During the 1960s and 70s, Rubin studied the behavior of spiral galaxies and discovered they spun faster than they should under only the gravitational influence of visible matter. Another force had to be involved: dark matter. Rubin’s work confirmed the concept Swiss astrophysicist Fritz Zwicky proposed in the 1930s, revolutionizing our approach to cosmology and physics.
In addition to her remarkable scientific accomplishments, Rubin was a dedicated advocate for females in science. “Worldwide, half of all brains are in women,” she observed. She was elected to the National Academy of Sciences and was awarded the National Medal of Science. When she died on December 25 at age 88, she left the scientific community stronger both in collective knowledge and in the opportunities it afforded to a new generation of women.

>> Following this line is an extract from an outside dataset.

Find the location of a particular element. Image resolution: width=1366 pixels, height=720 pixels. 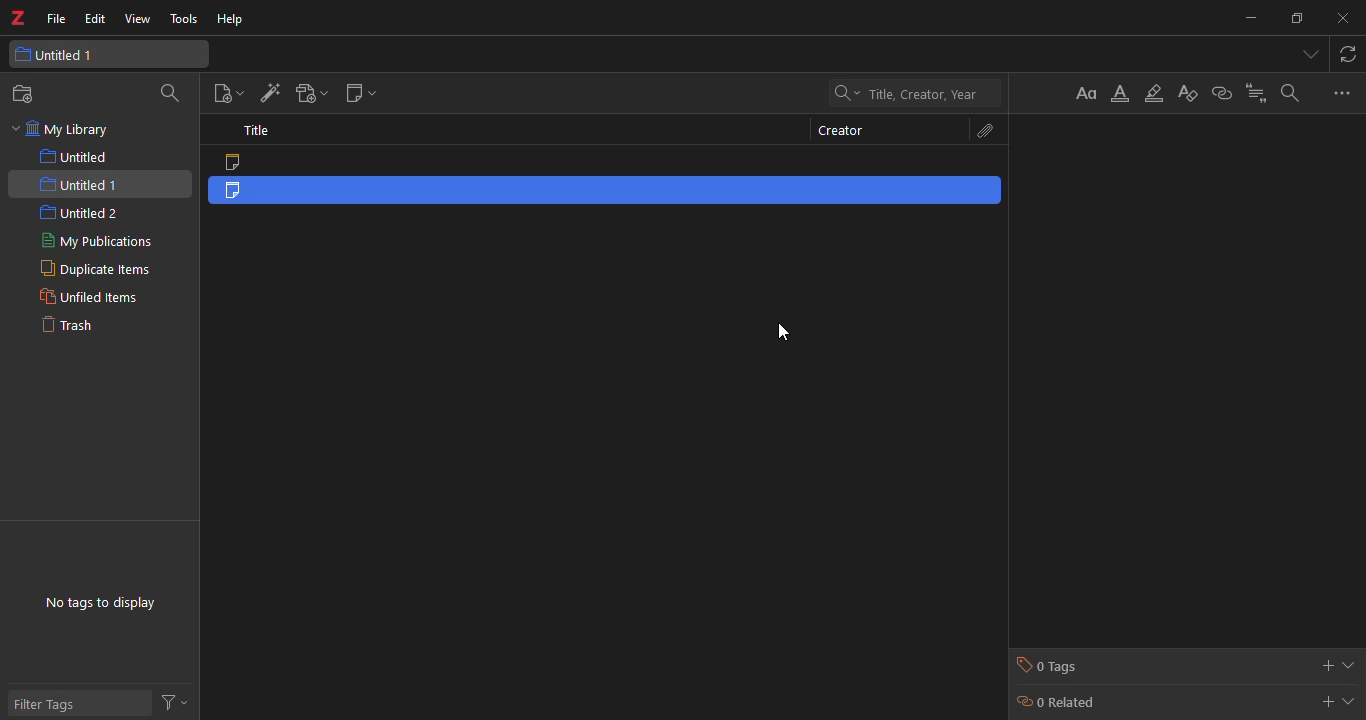

file is located at coordinates (54, 21).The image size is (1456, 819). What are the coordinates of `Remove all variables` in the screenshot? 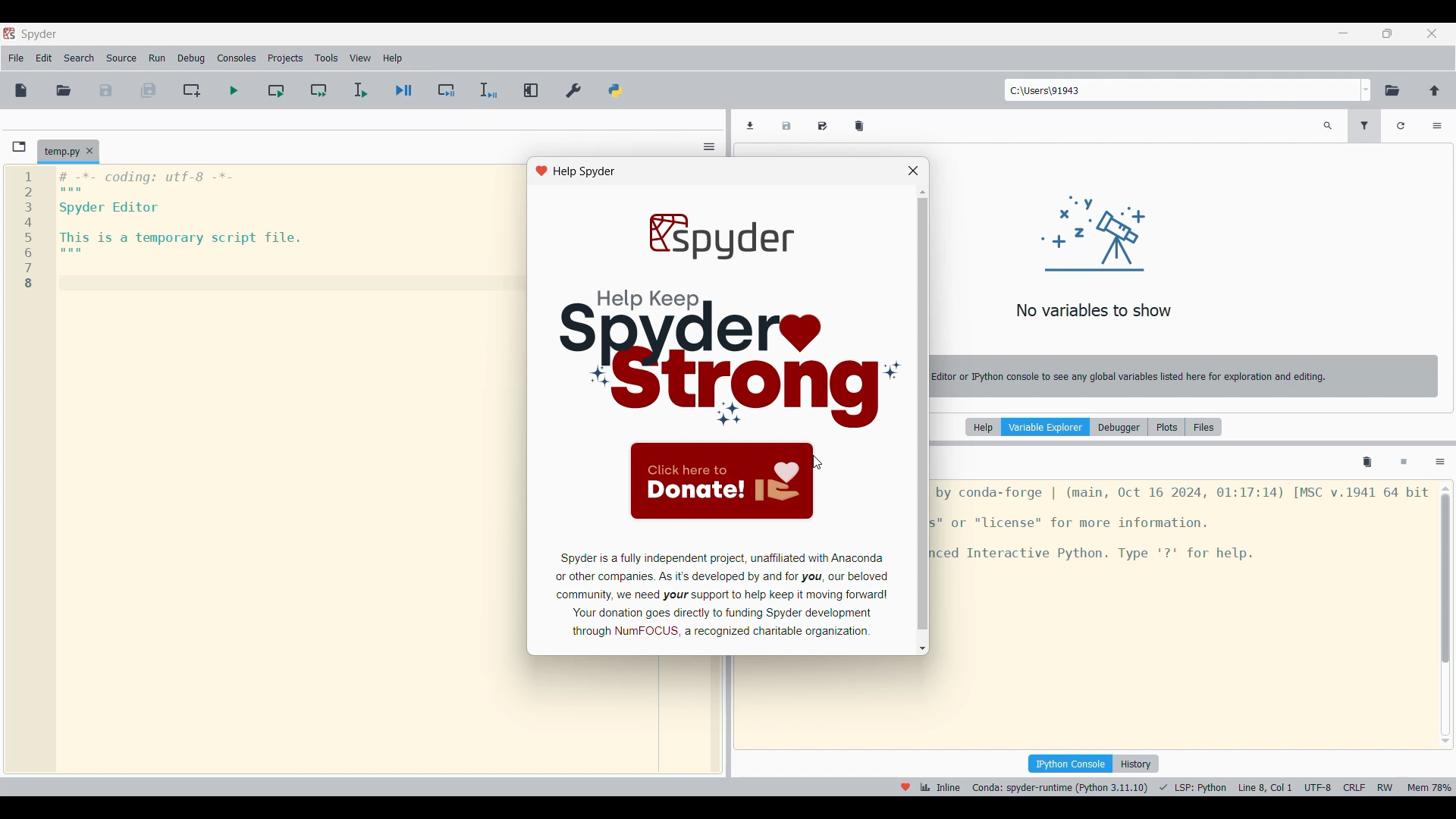 It's located at (859, 126).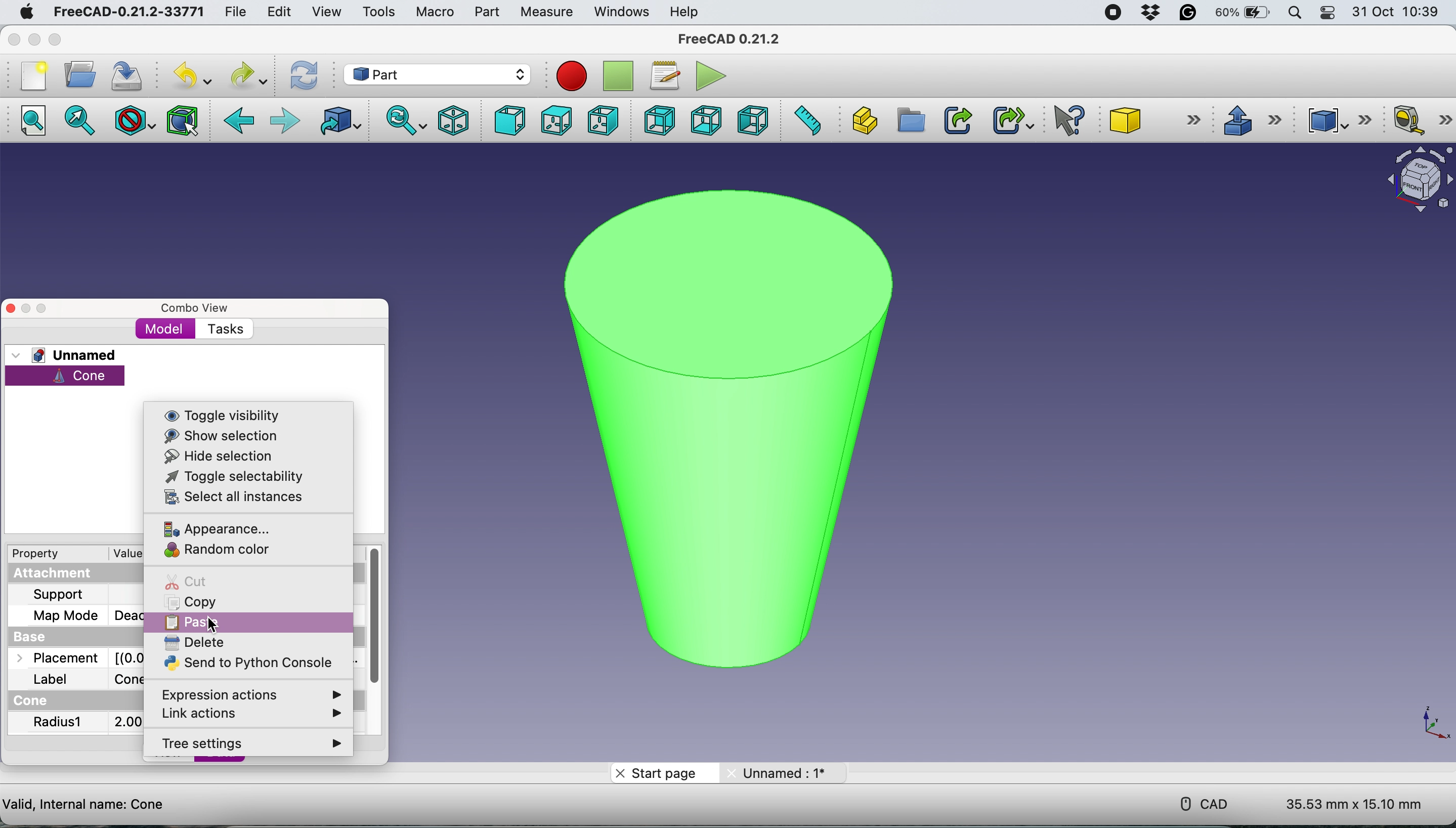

It wasn’t only 20th century science institutions that undervalued women; much of popular science fiction did, too. I’ve loved the genre for as long as I can remember, but the 1980s and 90s offered few good heroines in any popular kid-friendly fiction, much less sci-fi. When those stories had female characters at all, they were usually little more than props for the hero.
The bright star in that desolate universe of androcentric sci-fi was Carrie Fisher. Her Princess Leia wasn’t like the Disney princesses I saw on our scratchy old VHS tapes, who trilled with bluebirds and waited around for their princes to come. Leia shot laser guns and dove down garbage chutes, tinkered with faulty hyperdrives and raced through the woods on a speeder bike. She tossed quips at enemy captors and the man she loved with equal aplomb. Tough, clever, and unafraid of being in charge, she became my idol as a little girl. Leia’s Star Wars (the one I grew up in) wasn’t quite the egalitarian galaxy her successors Rey and Jyn now inhabit. Her landscape, like Rubin’s, was a boy’s club, but she seemed all the more remarkable for it. Fisher imbued the character with spirit and dignity that made her unforgettable.
There was more to Fisher than Star Wars when she died yesterday at age 60. Remembrances across the media acknowledge her accomplishments in writing and her laudable candor about mental illness. I heard her interview on NPR just a few weeks before her death; she read excerpts from the diary she kept while shooting A New Hope. The intelligent expression and keen observation impresses me, especially since Fisher was just 19 at the time. She’s not just Princess Leia, I reminded myself. She’s a writer, too, just like you. Without question, Fisher should be recognized for more than a single screen part, however iconic. Yet this fangirl will always be grateful for that first science fiction role model and all it inspired. Without Fisher’s Leia anchoring my young self-esteem, maybe I wouldn’t have been such an outspoken high achiever in school, or blazed so fearlessly into a male-dominated professional field, or pursued science fiction writing despite lingering prejudices in the genre. I certainly wouldn’t be the woman I am today.
Both Rubin and Fisher made Planet Earth a little more accepting of female agency in science and the stories we tell about it. The force of their legacies, as subtly powerful as dark matter, will be with us always.